• **Dataset entries**
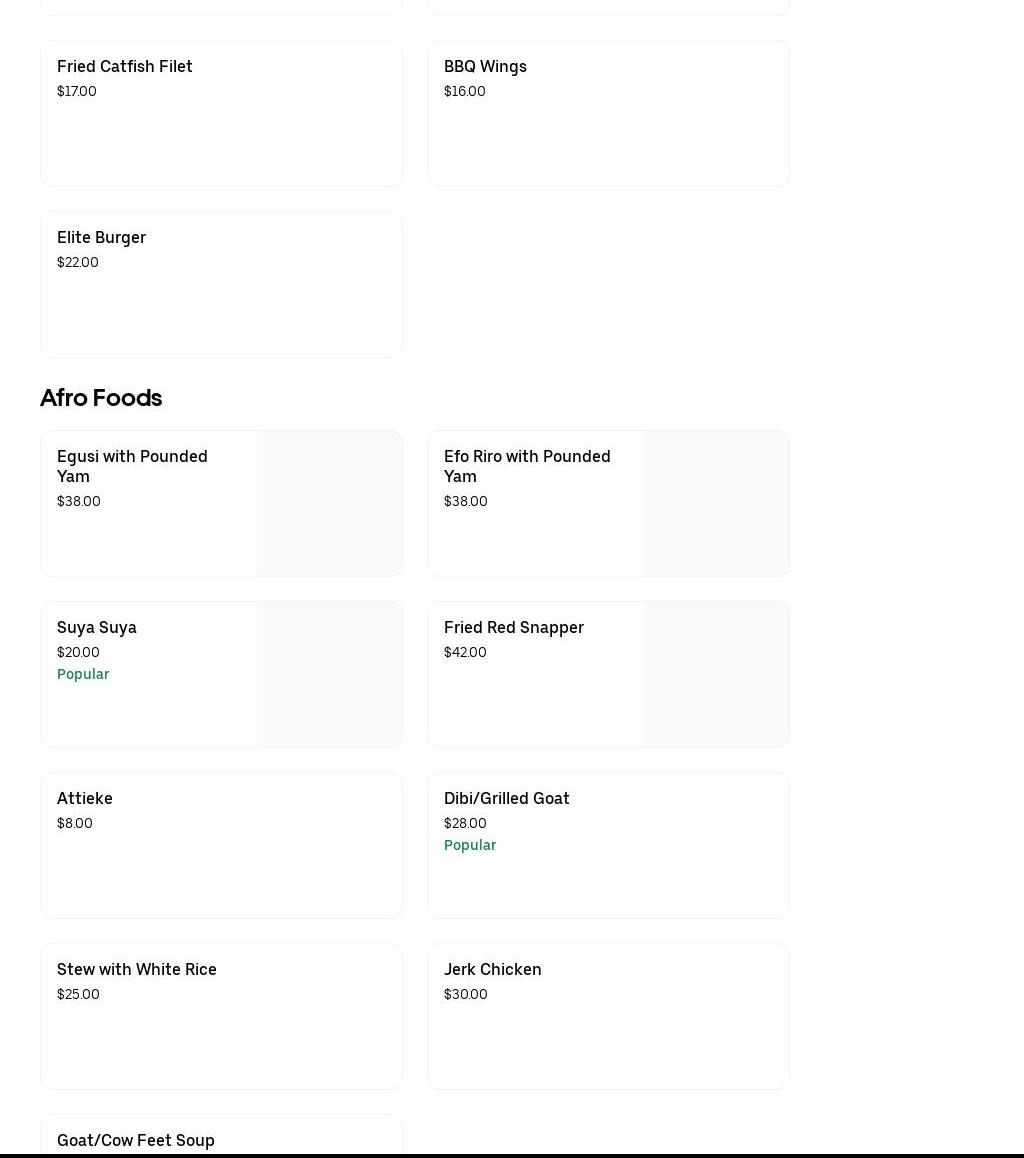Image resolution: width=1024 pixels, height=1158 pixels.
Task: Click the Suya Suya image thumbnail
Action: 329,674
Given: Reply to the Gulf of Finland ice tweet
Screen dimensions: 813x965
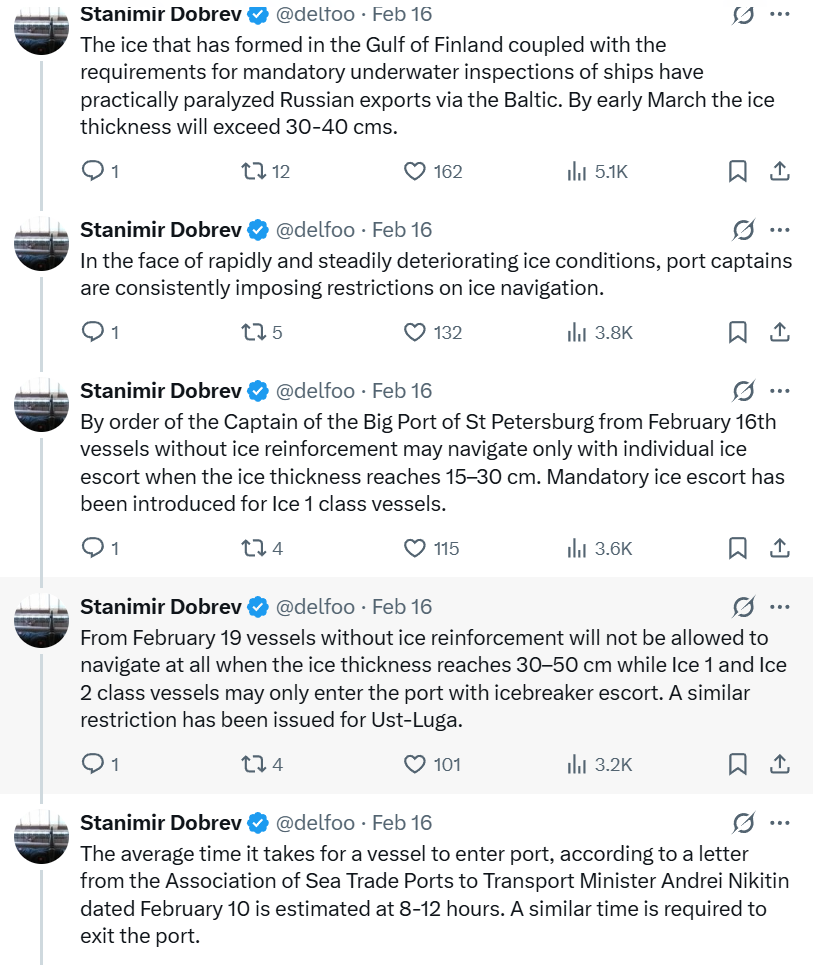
--
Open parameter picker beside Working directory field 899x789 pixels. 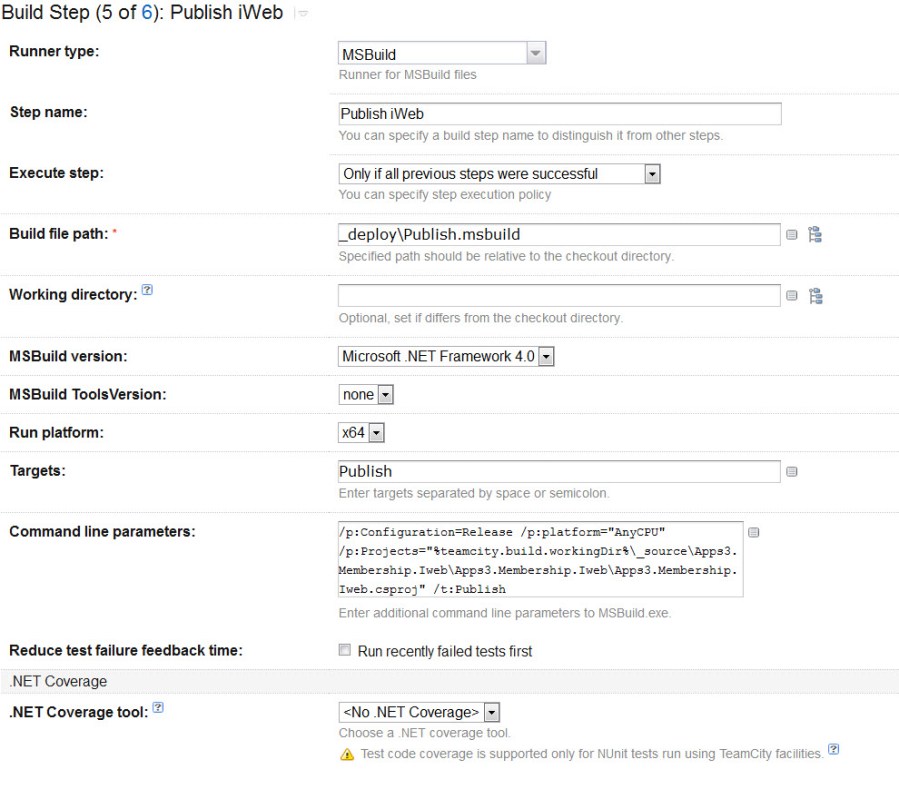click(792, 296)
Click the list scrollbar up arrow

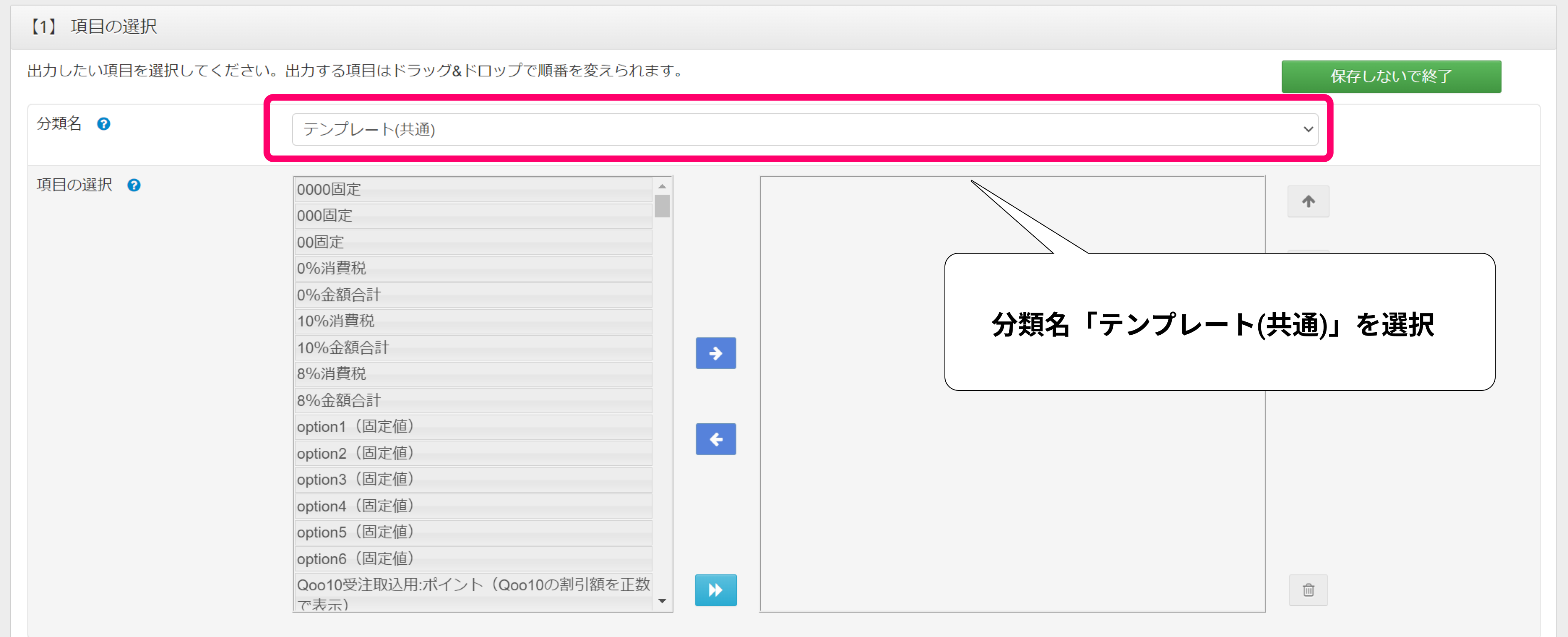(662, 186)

• **To be done**
Please reproduce the items verbatim, beginning at the line that has "Image resolution: width=1024" and stopping after the line that has "Screen dimensions: 813x965". Leave the pictures out of your answer.

• **Response for this exercise**
Image resolution: width=1024 pixels, height=1158 pixels.
Task: Click the Suya Suya image thumbnail
Action: 329,674
Given: Reply to the Gulf of Finland ice tweet
Screen dimensions: 813x965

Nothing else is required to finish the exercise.